Segment Open
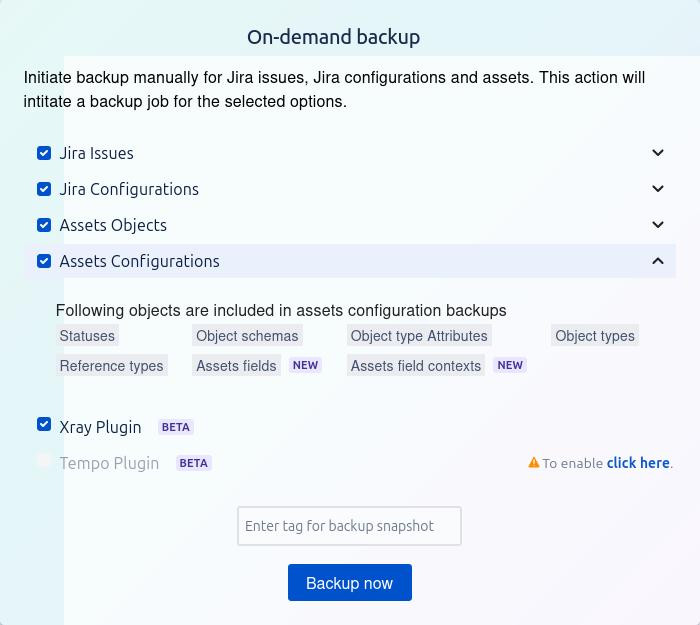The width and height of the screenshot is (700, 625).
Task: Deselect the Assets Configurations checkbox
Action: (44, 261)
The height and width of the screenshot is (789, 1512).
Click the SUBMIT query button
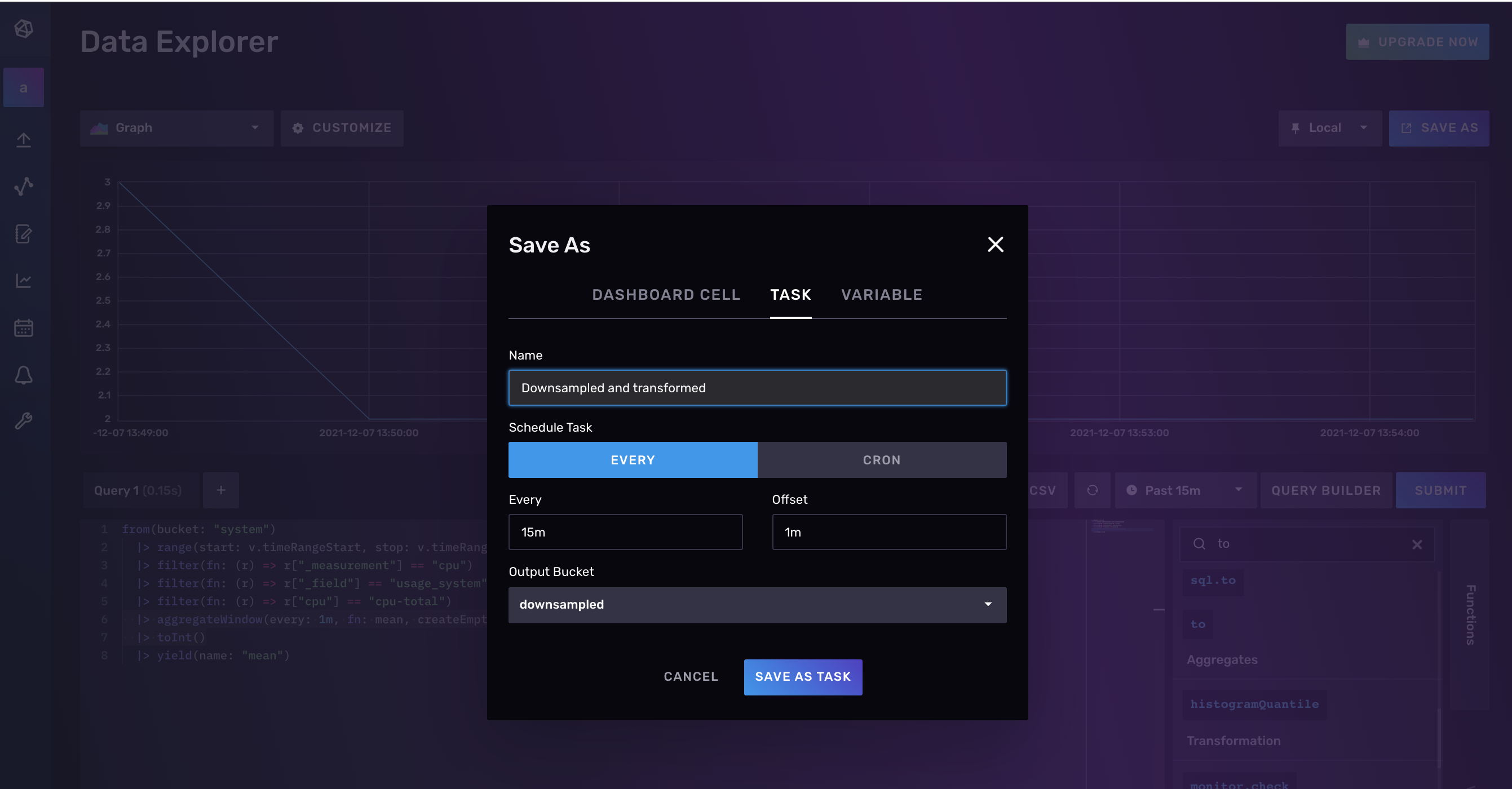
Segment Closed
Segment Open
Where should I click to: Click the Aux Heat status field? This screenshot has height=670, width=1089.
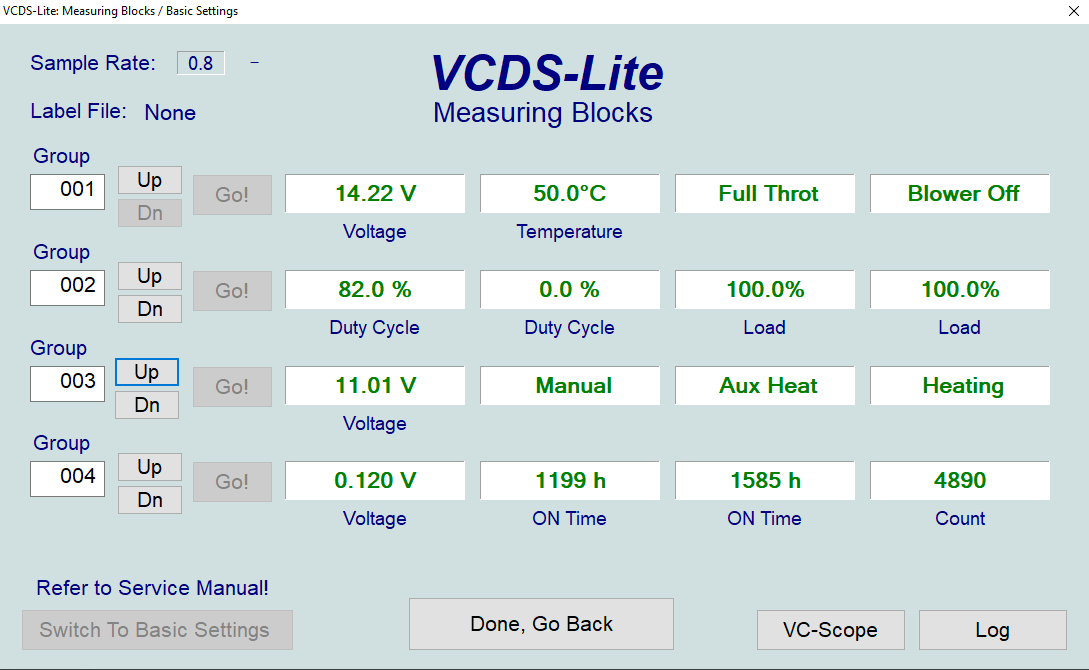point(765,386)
Segment Closed
**TASK TO COMPLETE**
Could you transcribe the entries above word for word, from the line with "The height and" down to the line with "Click the SUBMIT query button", keeping both?

**RESULT**
The height and width of the screenshot is (789, 1512).
Click the SUBMIT query button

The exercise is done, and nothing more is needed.